Though I had always remained secular; it was more obvious during my Twelfth Board Examination. I used to pray from outside a mosque near Minjur Railway station, as I start for the examination. Then I go to church near our school and offer my prayers. To conclude it I go to a Shiva temple near the school in which I had to take my examinations. Even today as I pray, I don’t to pray to any specific Gods. I always address my prayers to God (Kaduval or Andava in Tamil) rather than addressing a particular God.

My Philosophies of God and Prayer

During my college days and now during my office days, my dealings with prayers mostly involve analyzing my viewpoint of God with in myself. Whenever I do get free time, I start thinking and reading about various philosophies of God, and come up with what seems to be a perfect philosophy to me. These views and philosophies might not be original, but that fact that I found it myself and found that best to me, always gives me a sort of close bonding with these theories and philosophies.
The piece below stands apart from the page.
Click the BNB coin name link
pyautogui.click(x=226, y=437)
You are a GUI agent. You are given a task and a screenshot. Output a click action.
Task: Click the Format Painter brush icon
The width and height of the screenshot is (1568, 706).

Let me explain to you few of those philosophies now; -

My philosophy of God is very straightforward. I mean, it is uncomplicated to me, but if I begin elucidating in words, it may start sounding complex. Any ways, let me give it a try.

“I am not sure if God Exist or not, but what I am sure is I could never find an accurate answer for it in my life time. However the confidence that God exists had helped me so far in life, and I am going to carry on with that conviction.”

Its like when we are childish, the mere thought that our parents are around will soothe us, even though the parents might not actually be physically present. Same way, the simple notion that the God is there to steer me and show me the light, will always help and I don’t want to ruin that belief.

I have always been sane enough to know that prayers can’t execute miracles. However what prayers can do is, help us execute our works to the best of our skill and help us to focus all our efforts and vigor at the task at our hand. That’s why I love this excerpt that says “Praying to God doesn’t make mountain smaller; but it makes climbing easier.”

Hold on. I can actually keep on going about my various philosophies regarding prayers, religion and God, but then I wont end this piece of writing. Let me write about the same some where later, but as of now, I feel I have taken you through an adequate voyage of my progression with respect to praying. So let me stop this article here.

PS: Oops, Sorry Rakesh for one more abrupt ending. Will try to end the next one better.

1 comment:

Unknown said...

are u gonna write about 'me and rain' next??
i suppose that is wat the great poet did!!